**Task instructions:**
Add 123 to both numbers in every answer coordinate pair in the data below, then write out all of its lines again, the requests included, with the pictures left out.

**Material for this exercise:**
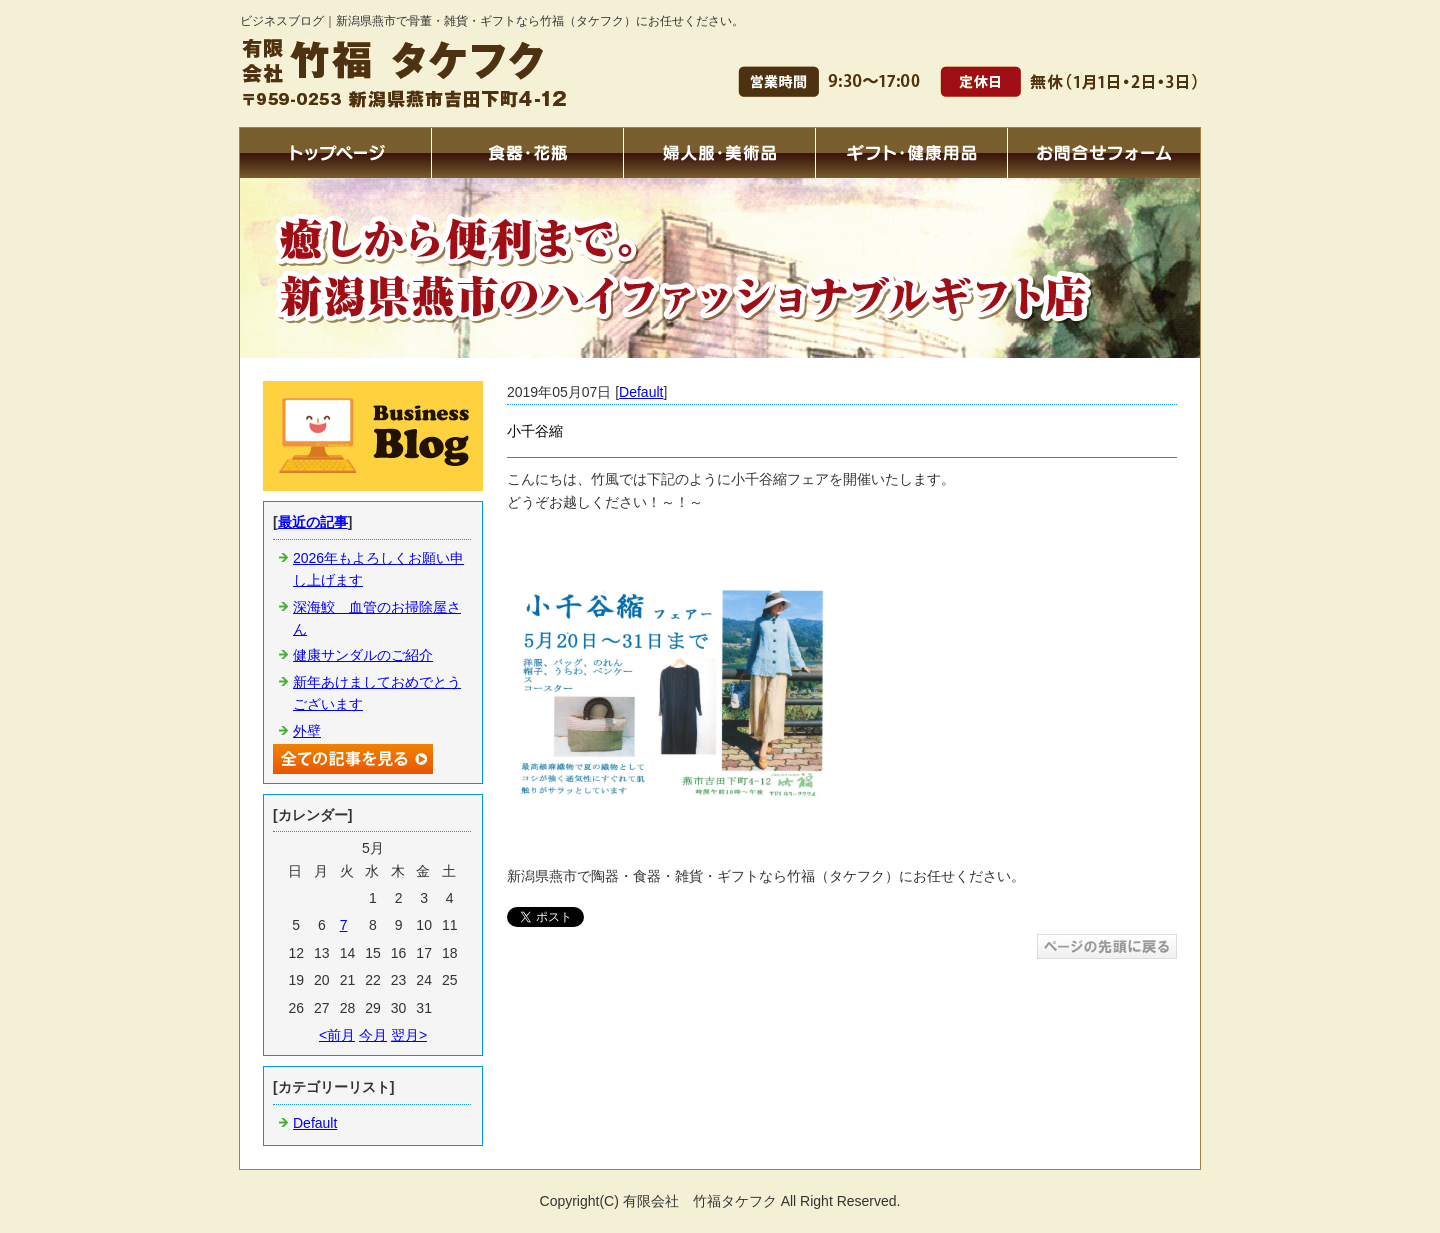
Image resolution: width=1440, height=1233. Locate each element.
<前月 (337, 1035)
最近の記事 (313, 522)
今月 (373, 1035)
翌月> (409, 1035)
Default (641, 392)
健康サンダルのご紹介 (363, 655)
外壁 (307, 731)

**Response to the exercise:**
Image resolution: width=1440, height=1233. Locate each element.
<前月 (460, 1158)
最近の記事 (436, 645)
今月 (496, 1158)
翌月> (532, 1158)
Default (764, 515)
健康サンダルのご紹介 (486, 778)
外壁 (430, 854)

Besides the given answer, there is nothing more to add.